Andorra has a relatively long history as a shopping destination. In the last couple of decades of Franco’s dictatorship, it was a very popular destination for Spaniards looking to buy restricted goods. Between then and deeper European integration, Andorra was basically a tax-free zone that drew tourists from France and Spain who wanted to avoid paying sales taxes. These advantages are no longer as extreme, but Andorra is still a prime target for travellers who shop.
Amazing Andorra Hungry for More
All that walking and shopping can make you hungry. Fortunately we enjoyed a delicious local meal…..a Japanese and Mexican fusion restaurant!! Ok it’s not exactly local cuisine but it was delicious and we highly recommend sushi and gong. Before we knew it the night sky had appeared before us as we exited the restaurant. The city streets were alive and the car parks emptying full of satisfied shoppers. It was time to go back to our hotel and reflect on a wonderful time. We truly did enjoy our time in Andorra and I almost had to drag Paula away from the hotel! Being a nature lover this place was perfect for her. Alas it was time to get back to the real world. The bills won’t pay themselves!!
As we departed through border control and customs we said one last goodbye to this magical place, vowing to return someday. Who knows we may come back to ski? Although as a man in my late thirties who has never placed a foot on a pair of skis, I don’t think I will start now. I don’t fancy breaking any bones!!
So what made Andorra so special for us? Every new destination is special to us and each brings its own identity and positive aspects. For us Andorra was extremely clean. Coming from a tourist-dominated area we have seen how many have little respect for the local environment with littering posing a major problem. Andorra is so clean that the government covers the public bins with attractive artwork to make it look more appealing! Furthermore the clean mountain air was a pleasure to inhale into my Cystic Fibrosis affected lungs. Up there with some countries I previously mentioned in my blog, Cystic Fibrosis friendly nations.

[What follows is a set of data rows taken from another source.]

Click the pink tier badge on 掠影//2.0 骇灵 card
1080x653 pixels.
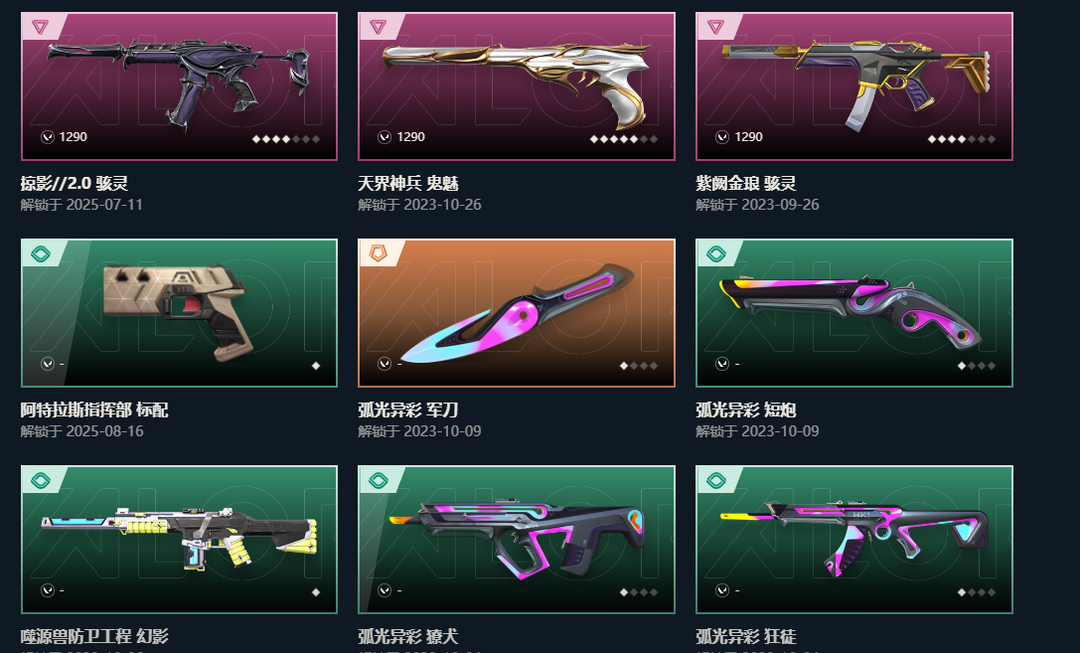[x=40, y=27]
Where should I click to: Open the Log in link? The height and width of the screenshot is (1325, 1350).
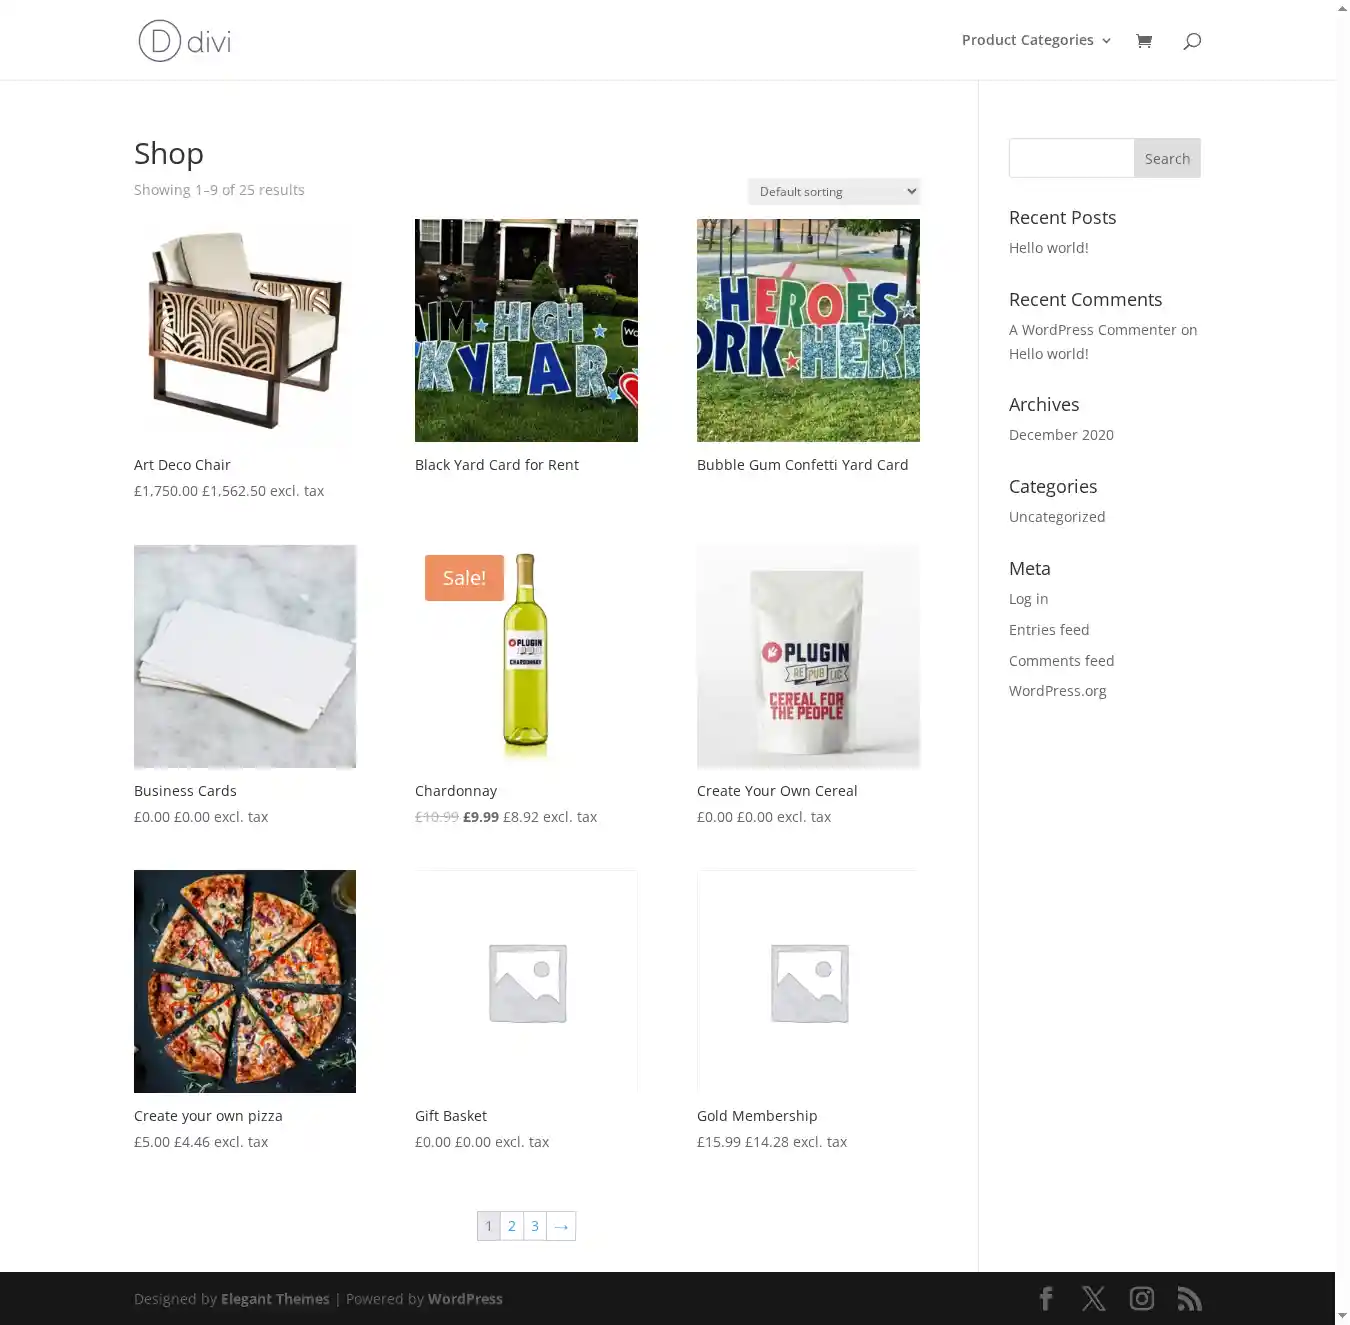(x=1028, y=599)
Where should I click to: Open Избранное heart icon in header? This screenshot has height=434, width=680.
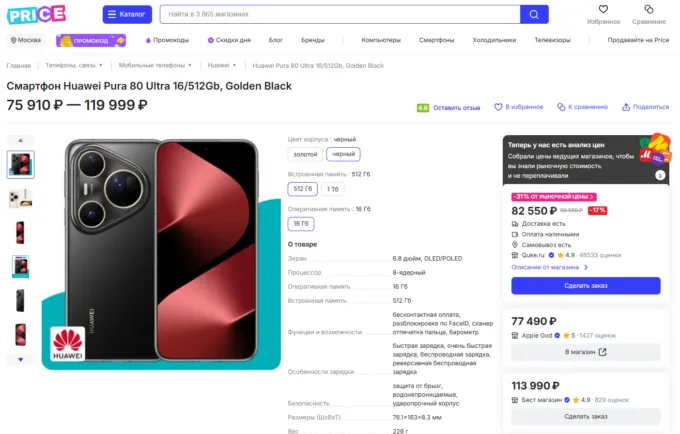(603, 10)
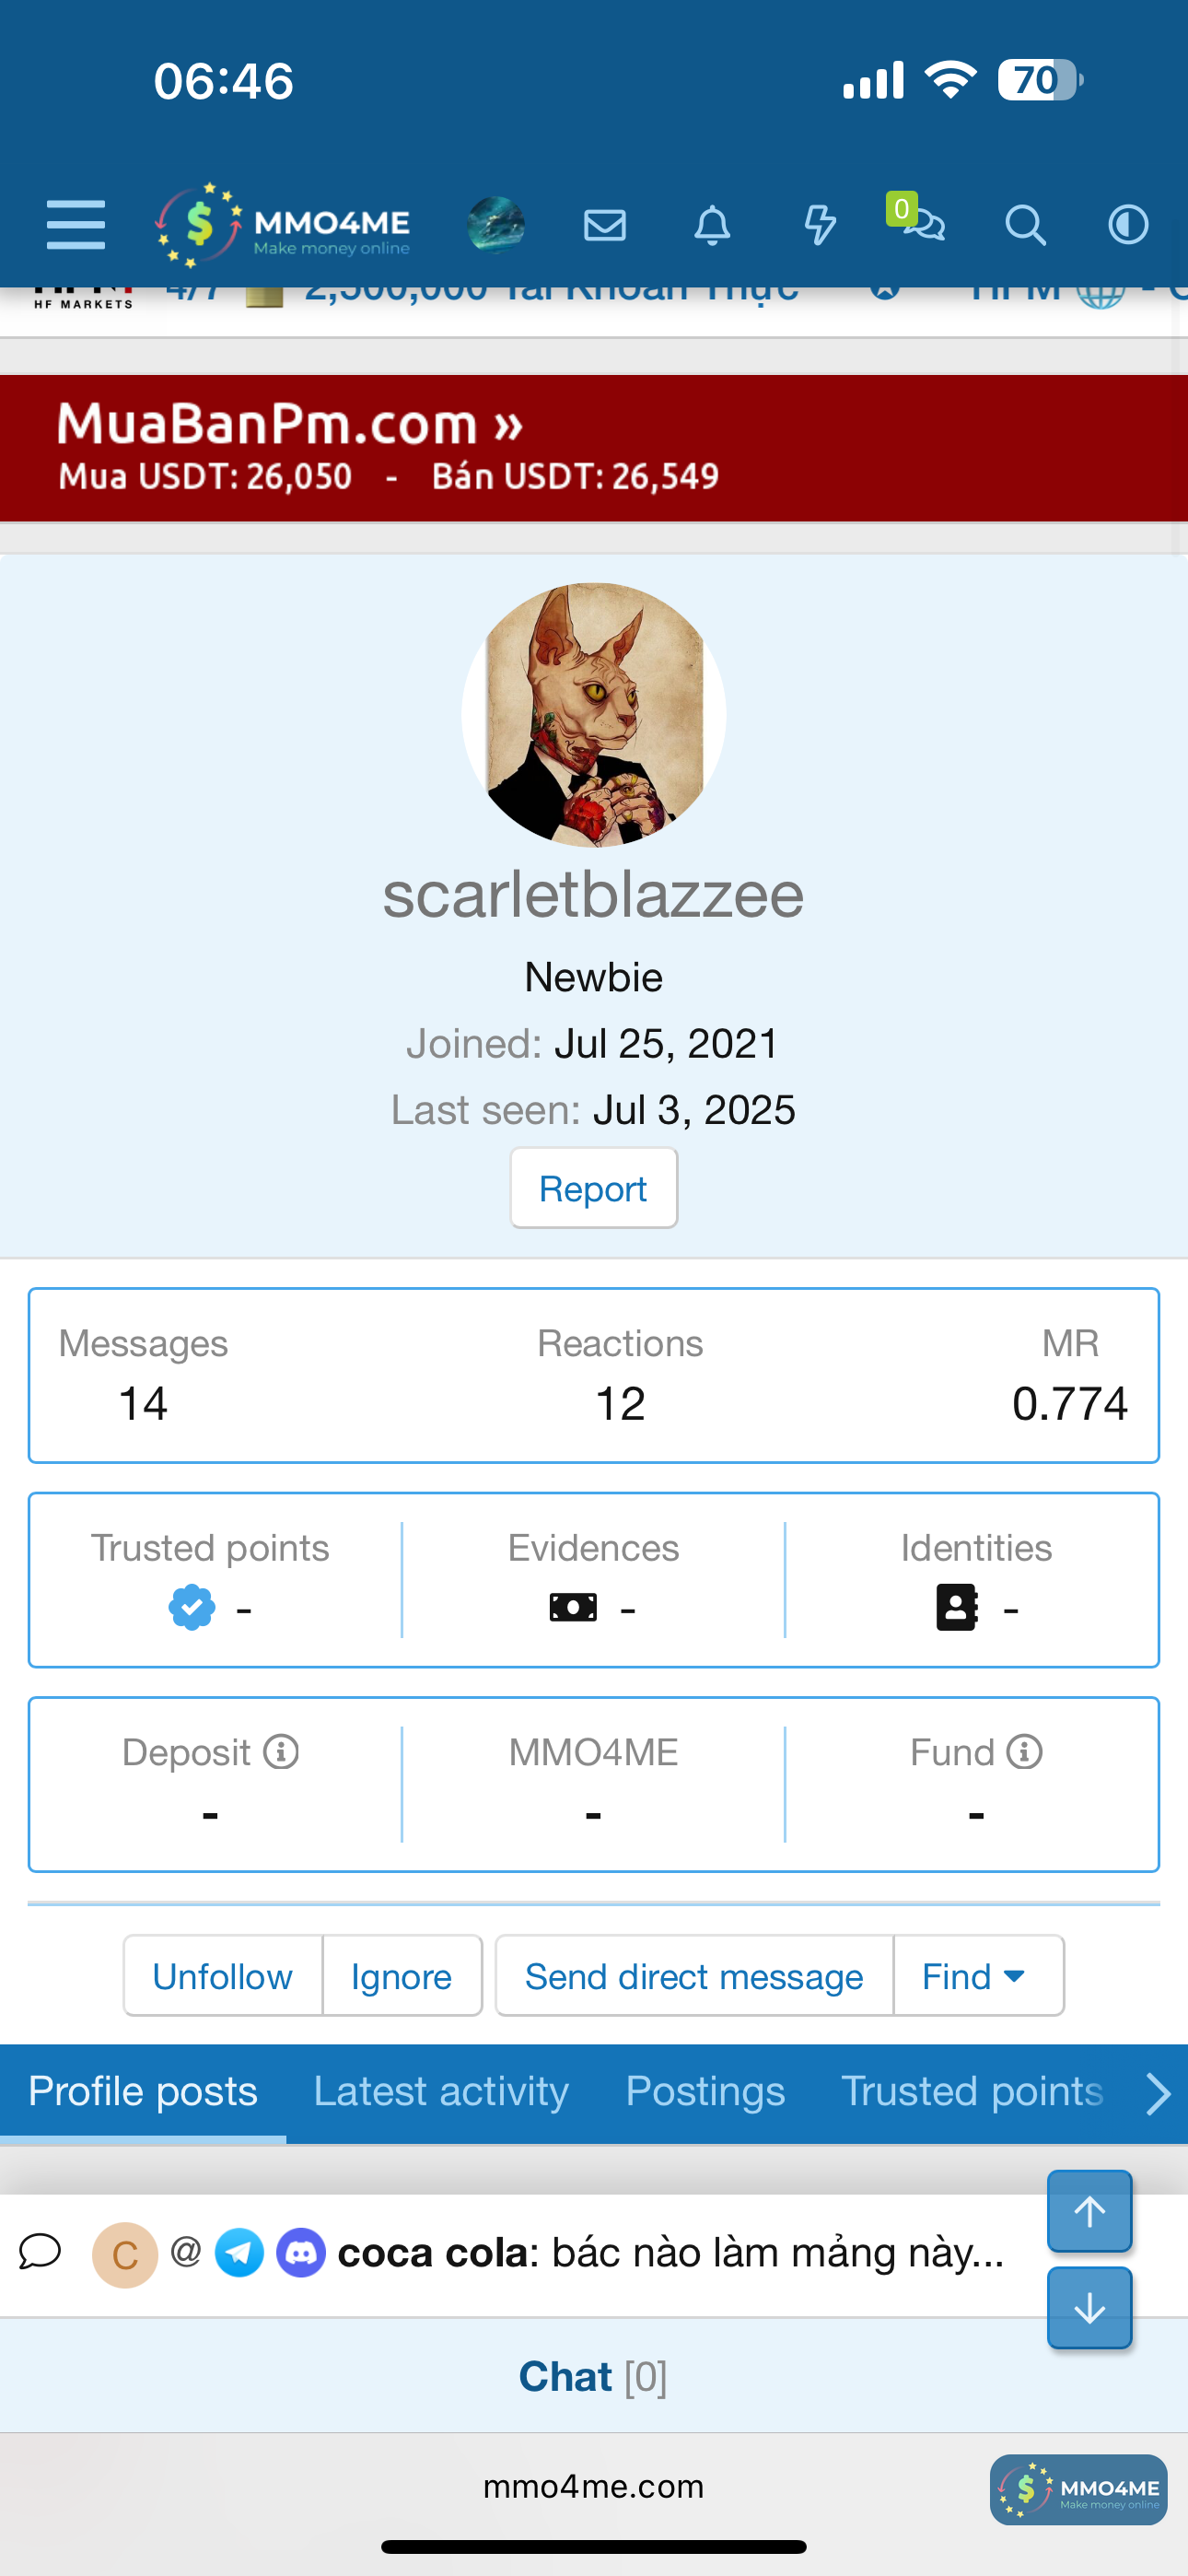Tap the lightning bolt what's new icon
This screenshot has height=2576, width=1188.
pyautogui.click(x=820, y=225)
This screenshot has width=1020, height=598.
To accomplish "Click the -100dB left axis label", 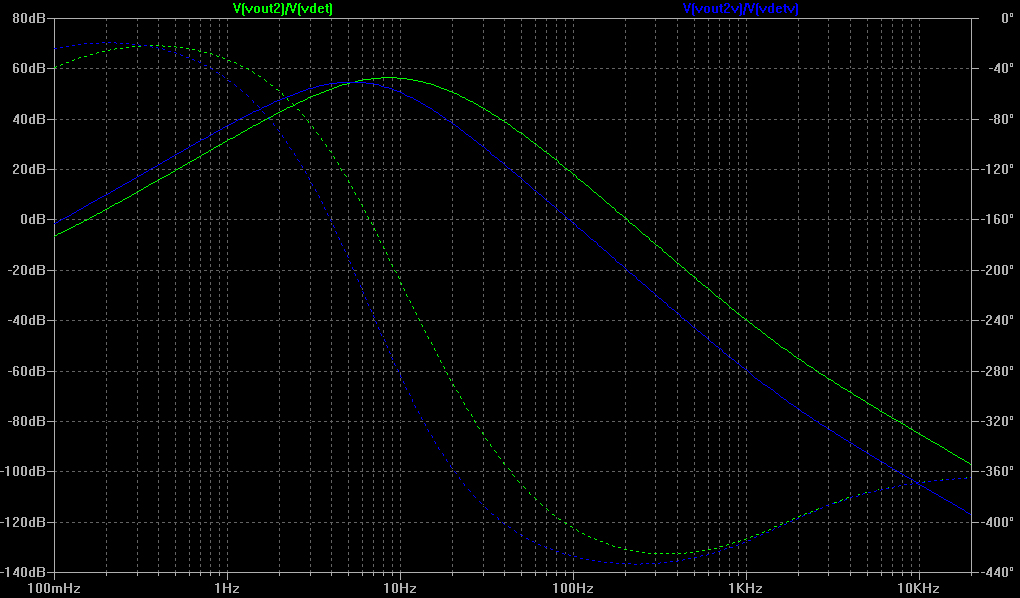I will pyautogui.click(x=26, y=471).
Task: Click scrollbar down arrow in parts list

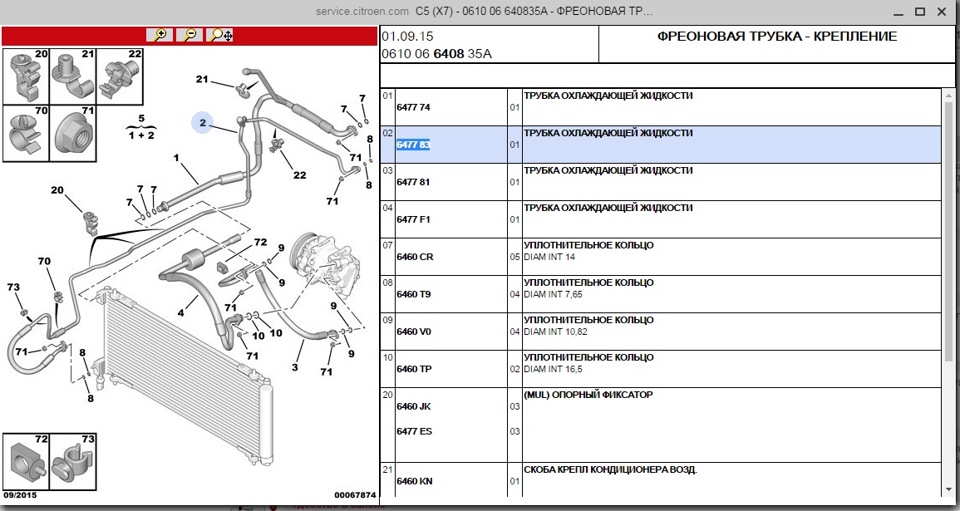Action: [949, 490]
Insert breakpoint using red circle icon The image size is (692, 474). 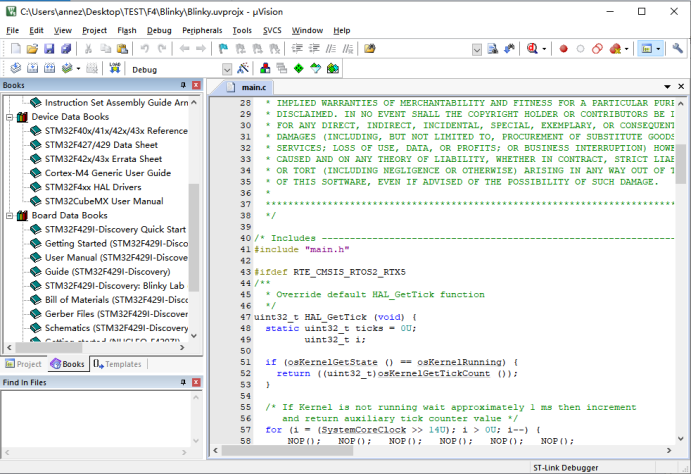tap(563, 48)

Amazing Andorra Living Up To Expectations
Finally the sheer beauty of the nation. Who couldn’t be enamoured with the pretty streets and mountains providing a spectacular background at every corner? No wonder most people here seemed more relaxed. There was no jostling or pushing on the streets and no aggressive and impatient driving on the roads. Although not the easiest nation in the world to reach we definitely recommend a visit. The old saying goes, good things come in small packages, amazing Andorra, you certainly didn’t fail to deliver!
Amazing Andorra Logistics
Two regular lines connect the parishes and the main stops are on the busiest roads in the urban centres. The tickets can be bought on the bus itself. The services usually run from 7 a.m. to 9 p.m.
EXPRESS BUS: This is the fastest, most frequent line which connects the urban centres of Escaldes-Engordany and Sant Julià de Lòria to the capital. The route crosses the country on side roads to avoid the town and village centres. The express bus is identified by its orange colour. The stops are located in the outskirts of the towns and villages.
INTERURBAN LINES: The interurban public transport service connects all of the towns on six different lines crossing the urban centres. Each parish has a municipal transport service which connects the small villages not covered on the main routes. You will find the stops in the main streets and avenues of the urban centres.